“Greatness demands sacrifice.”
No one expected a football horror movie to slap this hard. But the teaser trailer for Him—the new fever dream from director Justin Tipping and producer Jordan Peele—takes that premise and runs it through a psychological meat grinder. Tyriq Withers, a real-life former wide receiver, makes his acting debut as Cameron Cade, a quarterback so obsessed with being the GOAT that he walks right into a nightmare disguised as mentorship.
Think Whiplash, but instead of jazz drumming, it's tackling drills and brain trauma.
And it's terrifying.
When Get Out Meets Varsity Blues
The trailer plays like a greatest-hits reel of sports drama clichés—until they curdle. What begins as a second-chance arc turns into a slow-burn descent into cult-like training, hallucinatory locker rooms, and a mentor (Marlon Wayans as Isaiah White) whose smile gets creepier by the second.
There's a whiff of Black Swan in how the pursuit of excellence mutates into madness. And just like Darren Aronofsky's ballerina thriller, Him seems obsessed with the body—its limits, its power, and its fragility. The moment Cam's skull meets the turf, the tone shifts. From underdog to under siege.
Wayans, better known for comedy, is giving off serious Cape Fear energy here. And Julia Fox as a celebrity influencer-wife adds that glossy, uncanny Kardashian flavor that screams “something's off”—but you can't look away.

Monkeypaw's Signature: Prestige Horror with a Pop Culture Pulse
This isn't Monkeypaw's first rodeo in the genre-blending arena. Since Get Out, the studio has made a name by smuggling social commentary into genre packaging—Us, Nope, Candyman. But Him might be its most meta project yet: a horror film about the costs of entertaining at all costs.
And that setting? A remote athlete compound that reeks of both NFL bootcamp and cult compound—it's straight out of the Midsommar playbook.

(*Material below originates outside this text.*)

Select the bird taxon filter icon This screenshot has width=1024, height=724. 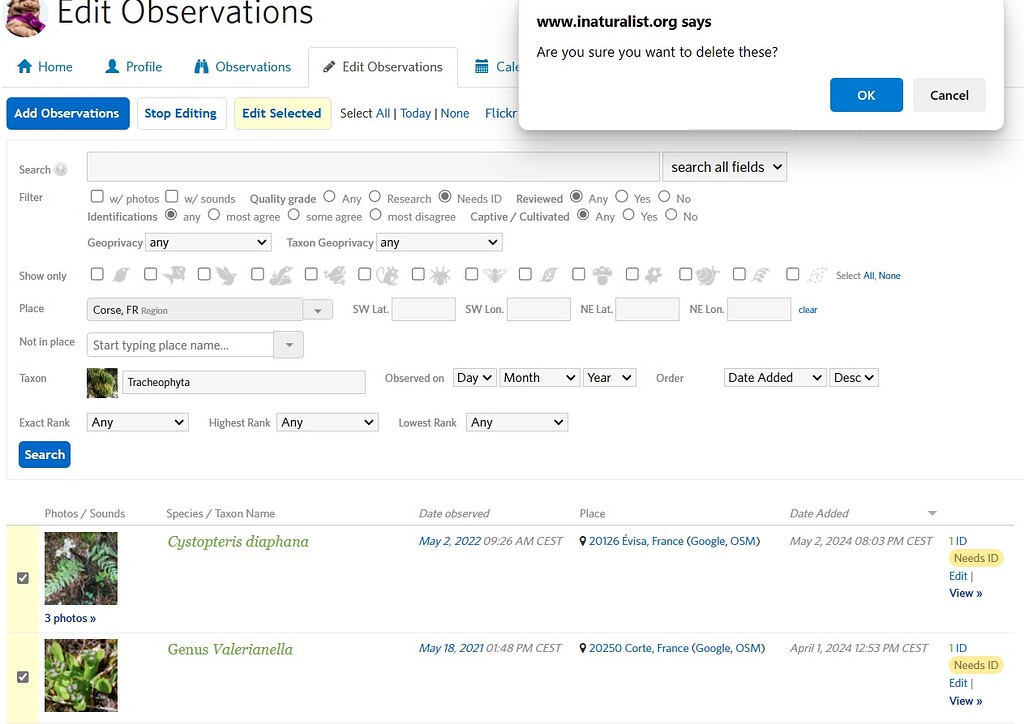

A place where greatness is promised, but obedience is demanded.
There's even a hint of real-world echoes: Aaron Hernandez's posthumous CTE diagnosis, the NFL's long-standing concussion crisis, and the grind culture that tells young men to bleed for glory.
As The Atlantic once put it in a 2022 feature: “Football is America's last socially acceptable bloodsport.”
Him seems to be taking that literally.
Will It Score?
It's too soon to call it a touchdown, but Him already looks like it's rewriting the playbook. This isn't just horror—it's horror with pads on, sprinting toward a cultural critique. And for Tyriq Withers, it's a hell of a debut. If he sticks the landing, this could be the launch of a new kind of leading man—one who can go toe-to-toe with trauma and touchdowns.
Would you sacrifice your mind for a shot at greatness?